An explanation for the obtained results could be associated with the fact that the solid dispersion preparation conditions would lead to different microstructures, which might determine the accessibility of the solvent to drug molecules, leading to significant changes in DF release rate. Therefore, the next step in our study was to analyse the pore structure or microstructure of these systems.

2.2. Influence of Microstructure on Drug Release

The internal structures of the compressed samples have been studied in order to establish a possible relationship between the structural characteristics of dispersions and the unexpected slow-release behaviour of the KN systems with respect to the PM and CO solid dispersions. The microstructure of these products was analysed by mercury intrusion porosimetry. This is a void-space sensitive technique that provides an accurate measure of the pore size distribution and pore volume (porosity), supplying information about the water diffusivity through the porous matrix [17]. In this regard, a higher empty volume would make easier the solvent access and thus, the drug diffusion through larger pores. In addition, pore size distribution data can be obtained due to the pressure required to intrude mercury into sample, being inversely related to the sample pore size [18].

Figure 2 shows the mean pore size distributions of the samples, which provides pore diameters and pore abundance associated to peak height. Sharp unimodal pore size distribution patterns were found for all the samples analysed. DF-CS KN presented the lowest mean pore size (1–3 μm) together with a low void volume, whereas DF-CS CO exhibited the opposite trend, a high number of large size pores (8–10 μm) that corresponded to a greater empty volume within the disc. Moreover, the corresponding PM showed intermediate mean pore size diameters (5–8 μm) and empty volumes. These considerations can be applied to the three different chitosan molecular weights employed in this work. However, it is noteworthy that all DF-CMCS systems showed similar pore size distributions with small pores (1–2 μm) and low empty volume. This fact could be associated with the higher solubility of CMCS in comparison with CS, which would imply that the preparation method does not lead to differences in the porous microstructure of these systems.

It should also be noted that the parameters that complete the internal structure characterization of the samples are the total intrusion volume, porosity, tortuosity factor, and permeability (

Table 2. Internal structure parameters of DF-CS samples.

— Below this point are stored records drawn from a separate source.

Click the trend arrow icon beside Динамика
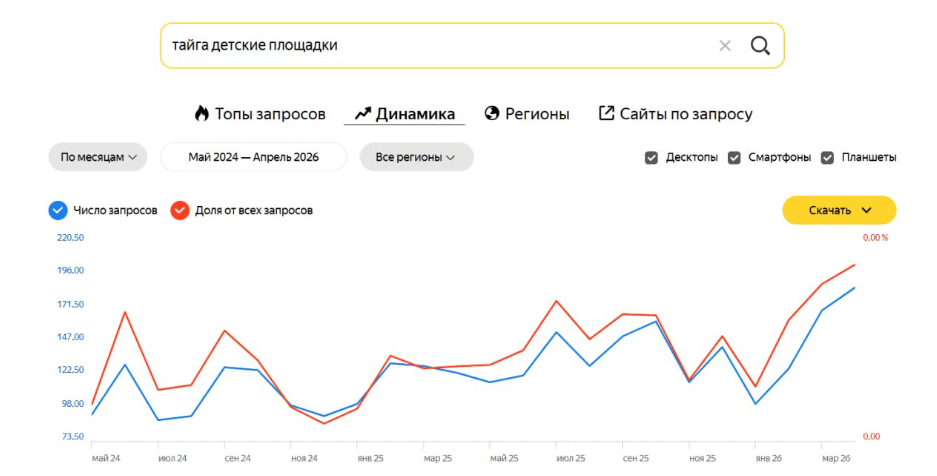The image size is (937, 476). 363,113
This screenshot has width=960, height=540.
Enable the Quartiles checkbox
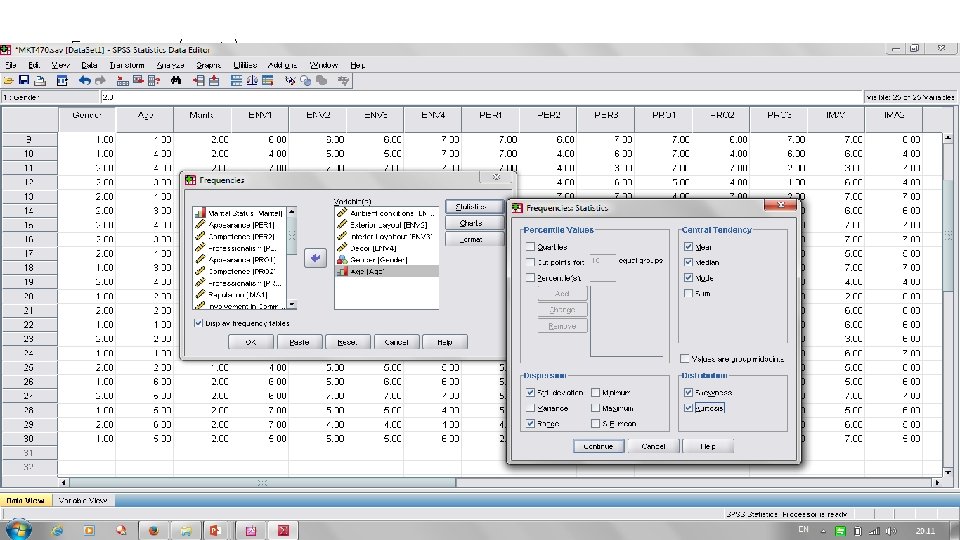pyautogui.click(x=530, y=247)
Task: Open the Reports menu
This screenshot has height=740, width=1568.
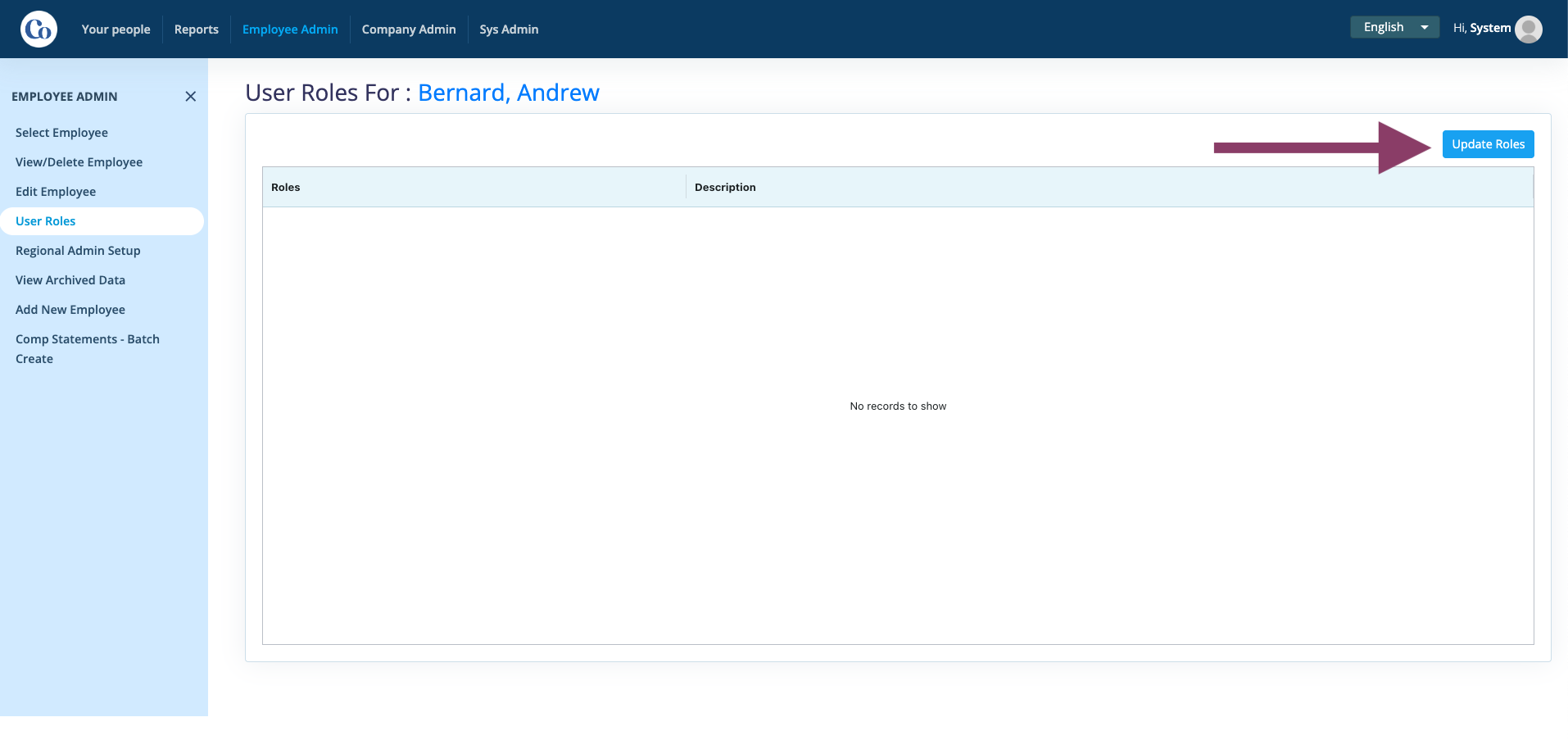Action: click(x=197, y=30)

Sample		Total Intrusion Volume	Porosity	Permeability	Tortuosity Factor
		(mL/g)	(%)	(MDarcy)
DF-CSH	KN	0.083	09.12	0.44	2.17
DF-CSH	PM	0.097	13.10	7.98	2.16
DF-CSH	CO	0.109	13.59	17.07	2.11
DF-CSM	KN	0.090	12.62	0.61	2.16
DF-CSM	PM	0.115	15.05	7.00	2.14
DF-CSM	CO	0.187	20.28	27.89	2.09
DF-CSL	KN	0.119	15.08	1.87	2.14
DF-CSL	PM	0.172	19.78	13.79	2.10
DF-CSL	CO	0.291	30.51	87.22	2.01
DF-CMCS	KN	0.083	10.37	0.49	2.21
DF-CMCS	PM	0.067	08.81	0.54	2.15
DF-CMCS	CO	0.057	07.83	0.52	2.18

). As previously explained, all these structural factors could significantly determine the drug dissolution processes (according to Equation (13)—Material and Methods) and thus, could explain the drug release performance.

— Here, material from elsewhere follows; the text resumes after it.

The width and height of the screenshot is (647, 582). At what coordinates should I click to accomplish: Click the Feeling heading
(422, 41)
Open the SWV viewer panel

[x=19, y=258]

The total intrusion volume values of DF-CS-CO, as well as their mean pore size distributions, reveal that the solvent evaporation process leads to a larger empty volume than that found in the kneaded samples. In addition, the low tortuosity factor indicates that the dissolution medium can be incorporated into the matrix in a more straightforward way, and, therefore, faster in co-evaporated products. The experimental data obtained on the porous structure of the kneaded solid dispersions showed low intrusion volumes and permeability values together with a high tortuosity, which resulted in a more difficult access of the solvent to the drug. The physical friction treatment during the kneading process could be the main cause of porosity reduction, in contrast with the solvent evaporation in CO systems. Finally, it should be noted that the pore microstructural parameters of the physical mixture presented intermediate values for each parameter and, therefore, an intermediate drug release profile. These considerations are valid for the three molecular weights of chitosan.

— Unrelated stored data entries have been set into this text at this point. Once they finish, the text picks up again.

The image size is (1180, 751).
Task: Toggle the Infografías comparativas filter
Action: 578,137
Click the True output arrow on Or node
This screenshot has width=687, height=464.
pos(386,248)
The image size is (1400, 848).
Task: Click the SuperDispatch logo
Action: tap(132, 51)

From the pore microstructural analysis, it can be concluded that the porous structure plays an important role in the dissolution rate of diflunisal and may well explain the release behaviour of the different systems. Summarizing, it is evident that the solid dispersion preparation method conditions the porous structure and, therefore, the release rate of diflunisal. The co-evaporation process involves a fast solvent elimination, which causes an increase in the porosity of the systems and the possible formation of channels in the solid dispersion, in contrast with the kneading treatment.

Concerning the influence of the polymer chains’ length, the higher the molecular weight, the lower the porosity and permeability and the higher the tortuosity factors (Table 2). Once again, these considerations are valid for all the different chitosan solid dispersion, regardless of the preparation method employed.

The internal microstructure strongly influences the access of the solvent and the subsequent drug release to the medium through the channel-type structure [19]. Figure 3 shows a schematic representation of the possible structure of the systems tested. This representation takes into account the information obtained about the microstructure analysed in the current investigation together with the SEM images shown in our prior paper [15].

Finally, all the DF-CMS systems exhibited similar characteristics: slightly porous structure and small mean pore size (1–2.5 μm). The overlapped drug release profiles can be associated with this fact, irrespective of the different crystalline structures.

It is noticeable that with similar or even smaller values of porosity than kneaded DF-CS systems, the dissolution profiles of DF-CMCS are very different from those of CS systems. This behaviour can be attributed to the higher solubility of the carboxymethylated derivative in aqueous media. Therefore, it is likely that the dissolution of the drug would take place by a different mechanism, as will be analysed and discussed in the following section.

2.3. Mathematical Models

DF release profiles of DF-CS and DF-CMCS samples were first fitted to the Higuchi equation as well as to first and zero order kinetic models. The defined geometry of the samples allowed the use of mathematical models to obtain information concerning the processes involved in drug release, such as diffusion and/or erosion/relaxation [20]. It should be noted that none of the dissolution profiles exhibited first order release kinetics, and some of them were properly adjusted to the Higuchi equation (R² > 0.99), which means a prevalence of diffusion processes on drug release. Nevertheless, DF-CMCS systems showed near zero order release kinetics (R² > 0.98).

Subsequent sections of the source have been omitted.